Email migration is a process in which an email or multiple email messages are migrated from one email client to another email client. An equivalent term is Mailbox Migration, in which case records such as e-mails, appointments, contacts or tasks may also be migrated. In general, email migration is required when a user is switching from its current email client to a new one. Usually, email clients don't support similar file formats for saving mailbox data.

Scenarios 
Mailboxes may be migrated for different reasons. For example, mailboxes may need to be migrated because a company wants to use a new email service provider. Or mailboxes may need to be migrated following a company acquisition or merger. In most cases, a simple one-time migration approach may be employed. However, more advanced scenarios exist, including: 
 Consolidation: email migration is performed to consolidate multiple accounts into one, for example following an employee's departure.
 Backup: email migration is performed to back up or preserve data, for example, to ensure legal compliance.
 Coexistence: email migration is performed for evaluation purposes, for example during a migration pilot.
 Upgrade: email migration is performed to facilitate an upgrade, for example when deploying a new version of an email system.

Procedure 
Various technical procedures are normally used to achieve email migration:
 Email forwarding: this allows a mailbox to forward received content to a designated email address.
 MX record modification: this allows a mail server to process emails on behalf of a designated SMTP domain.
 Content conversion: this allows content to be converted, for example from TNEF to MIME format.

◆ **GOAL**:
Output the email migration passage word for word, from "Upgrade: email migration" up to and including "designated email address.". The items that come next have no connection to the email migration passage.

◆ **ENTRIES PROVIDED**:
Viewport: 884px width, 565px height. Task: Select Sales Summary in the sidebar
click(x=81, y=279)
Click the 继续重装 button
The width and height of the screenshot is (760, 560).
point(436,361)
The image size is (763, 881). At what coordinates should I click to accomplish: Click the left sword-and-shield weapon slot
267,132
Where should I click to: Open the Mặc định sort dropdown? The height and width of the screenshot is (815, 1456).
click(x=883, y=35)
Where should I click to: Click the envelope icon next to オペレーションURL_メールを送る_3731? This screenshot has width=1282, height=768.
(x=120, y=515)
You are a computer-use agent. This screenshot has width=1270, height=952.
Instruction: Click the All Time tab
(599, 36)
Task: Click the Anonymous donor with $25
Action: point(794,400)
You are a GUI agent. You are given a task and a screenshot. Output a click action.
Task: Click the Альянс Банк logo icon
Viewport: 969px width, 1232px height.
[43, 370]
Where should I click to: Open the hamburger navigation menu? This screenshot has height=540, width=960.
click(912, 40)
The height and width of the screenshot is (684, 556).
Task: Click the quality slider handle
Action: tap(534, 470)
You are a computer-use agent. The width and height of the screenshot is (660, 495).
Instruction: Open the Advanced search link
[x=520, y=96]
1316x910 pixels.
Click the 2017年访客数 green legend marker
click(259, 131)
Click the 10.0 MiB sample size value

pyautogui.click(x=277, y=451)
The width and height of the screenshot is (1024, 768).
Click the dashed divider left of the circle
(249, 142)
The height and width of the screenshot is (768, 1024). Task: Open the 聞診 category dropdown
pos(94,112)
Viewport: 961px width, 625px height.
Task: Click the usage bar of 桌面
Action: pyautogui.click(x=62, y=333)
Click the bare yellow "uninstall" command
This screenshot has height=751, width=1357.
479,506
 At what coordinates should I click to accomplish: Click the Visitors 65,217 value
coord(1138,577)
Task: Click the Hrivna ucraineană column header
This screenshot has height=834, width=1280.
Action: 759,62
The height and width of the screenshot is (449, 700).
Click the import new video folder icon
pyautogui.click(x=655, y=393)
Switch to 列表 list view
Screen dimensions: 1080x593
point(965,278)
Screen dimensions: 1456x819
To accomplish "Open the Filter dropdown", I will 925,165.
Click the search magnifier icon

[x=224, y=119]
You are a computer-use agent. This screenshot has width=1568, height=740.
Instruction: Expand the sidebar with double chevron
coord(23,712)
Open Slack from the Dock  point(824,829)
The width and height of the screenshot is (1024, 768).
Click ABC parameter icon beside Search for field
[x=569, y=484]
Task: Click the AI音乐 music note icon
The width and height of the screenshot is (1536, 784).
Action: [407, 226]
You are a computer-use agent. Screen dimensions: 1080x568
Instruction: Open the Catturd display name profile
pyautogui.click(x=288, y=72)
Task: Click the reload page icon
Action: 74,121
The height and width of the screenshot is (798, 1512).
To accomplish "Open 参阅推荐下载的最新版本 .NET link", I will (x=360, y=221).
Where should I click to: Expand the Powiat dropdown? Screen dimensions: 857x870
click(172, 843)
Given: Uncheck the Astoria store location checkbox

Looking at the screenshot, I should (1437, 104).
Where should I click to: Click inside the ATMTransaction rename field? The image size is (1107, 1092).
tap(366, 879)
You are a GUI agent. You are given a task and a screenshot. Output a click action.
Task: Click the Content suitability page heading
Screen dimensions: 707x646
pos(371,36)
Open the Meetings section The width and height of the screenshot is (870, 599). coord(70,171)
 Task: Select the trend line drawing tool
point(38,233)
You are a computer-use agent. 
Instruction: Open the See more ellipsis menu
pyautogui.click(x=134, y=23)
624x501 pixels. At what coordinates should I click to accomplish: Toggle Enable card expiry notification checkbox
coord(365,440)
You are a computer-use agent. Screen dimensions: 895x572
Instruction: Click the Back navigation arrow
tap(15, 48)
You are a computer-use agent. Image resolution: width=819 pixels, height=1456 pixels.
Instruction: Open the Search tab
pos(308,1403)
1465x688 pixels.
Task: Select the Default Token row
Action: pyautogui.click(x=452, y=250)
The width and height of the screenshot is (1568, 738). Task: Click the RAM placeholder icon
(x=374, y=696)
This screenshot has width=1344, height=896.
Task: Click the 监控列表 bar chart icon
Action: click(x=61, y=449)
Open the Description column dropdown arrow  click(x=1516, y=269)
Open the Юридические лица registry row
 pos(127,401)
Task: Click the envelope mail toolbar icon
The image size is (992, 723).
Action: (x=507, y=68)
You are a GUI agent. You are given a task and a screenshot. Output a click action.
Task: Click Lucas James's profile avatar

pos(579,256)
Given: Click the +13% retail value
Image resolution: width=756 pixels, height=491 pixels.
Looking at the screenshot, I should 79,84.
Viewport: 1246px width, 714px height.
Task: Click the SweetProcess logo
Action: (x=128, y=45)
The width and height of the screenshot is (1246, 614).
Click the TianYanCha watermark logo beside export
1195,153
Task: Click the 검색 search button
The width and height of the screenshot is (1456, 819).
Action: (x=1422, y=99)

◆ **WORKED SOLUTION**:
Upgrade: email migration is performed to facilitate an upgrade, for example when deploying a new version of an email system.

Procedure 
Various technical procedures are normally used to achieve email migration:
 Email forwarding: this allows a mailbox to forward received content to a designated email address.